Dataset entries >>

_____

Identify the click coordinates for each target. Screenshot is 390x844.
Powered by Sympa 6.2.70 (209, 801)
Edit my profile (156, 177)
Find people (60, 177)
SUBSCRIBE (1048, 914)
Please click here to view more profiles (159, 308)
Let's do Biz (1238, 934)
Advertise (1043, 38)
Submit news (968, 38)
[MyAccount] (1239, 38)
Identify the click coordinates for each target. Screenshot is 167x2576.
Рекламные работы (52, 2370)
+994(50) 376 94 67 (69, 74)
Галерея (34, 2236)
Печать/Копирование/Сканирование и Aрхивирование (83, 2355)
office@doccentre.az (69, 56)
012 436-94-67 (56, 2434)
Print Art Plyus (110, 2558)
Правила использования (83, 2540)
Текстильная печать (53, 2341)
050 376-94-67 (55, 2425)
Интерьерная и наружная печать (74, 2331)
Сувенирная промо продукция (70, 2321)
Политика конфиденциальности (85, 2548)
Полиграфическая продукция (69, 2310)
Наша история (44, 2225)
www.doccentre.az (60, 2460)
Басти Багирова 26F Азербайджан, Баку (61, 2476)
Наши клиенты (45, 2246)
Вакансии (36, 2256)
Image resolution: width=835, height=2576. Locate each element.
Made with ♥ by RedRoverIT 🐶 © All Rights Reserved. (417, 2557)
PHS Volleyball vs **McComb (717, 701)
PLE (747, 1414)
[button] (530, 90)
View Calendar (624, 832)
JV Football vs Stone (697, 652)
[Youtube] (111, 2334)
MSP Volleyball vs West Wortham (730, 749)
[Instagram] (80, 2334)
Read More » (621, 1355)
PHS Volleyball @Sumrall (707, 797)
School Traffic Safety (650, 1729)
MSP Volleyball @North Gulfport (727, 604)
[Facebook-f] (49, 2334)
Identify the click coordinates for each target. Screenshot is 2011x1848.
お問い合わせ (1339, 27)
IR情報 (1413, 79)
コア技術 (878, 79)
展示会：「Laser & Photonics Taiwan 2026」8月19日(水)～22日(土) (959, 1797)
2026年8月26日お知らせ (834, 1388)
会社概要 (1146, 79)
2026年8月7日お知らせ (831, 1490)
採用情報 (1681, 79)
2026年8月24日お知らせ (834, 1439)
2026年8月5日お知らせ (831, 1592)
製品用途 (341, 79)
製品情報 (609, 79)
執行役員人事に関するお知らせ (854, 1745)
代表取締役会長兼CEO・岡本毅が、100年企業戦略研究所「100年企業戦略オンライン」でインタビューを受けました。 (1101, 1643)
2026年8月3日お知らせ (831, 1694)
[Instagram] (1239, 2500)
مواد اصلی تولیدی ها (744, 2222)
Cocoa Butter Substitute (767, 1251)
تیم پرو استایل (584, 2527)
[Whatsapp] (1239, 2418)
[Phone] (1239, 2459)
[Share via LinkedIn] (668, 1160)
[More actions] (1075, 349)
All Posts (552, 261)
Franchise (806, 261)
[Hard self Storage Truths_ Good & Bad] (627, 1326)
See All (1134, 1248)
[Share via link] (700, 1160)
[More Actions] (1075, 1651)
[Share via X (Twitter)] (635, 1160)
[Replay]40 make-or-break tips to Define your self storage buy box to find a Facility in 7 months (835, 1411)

_____

Your goal >> No line before the one containing "See All (1134, 1248)" belongs in the answer; give again exactly that line and all lines after it through the end of the data.

Exercise result >>
See All (1134, 1248)
[Share via link] (700, 1160)
[More Actions] (1075, 1651)
[Share via X (Twitter)] (635, 1160)
[Replay]40 make-or-break tips to Define your self storage buy box to find a Facility in 7 months (835, 1411)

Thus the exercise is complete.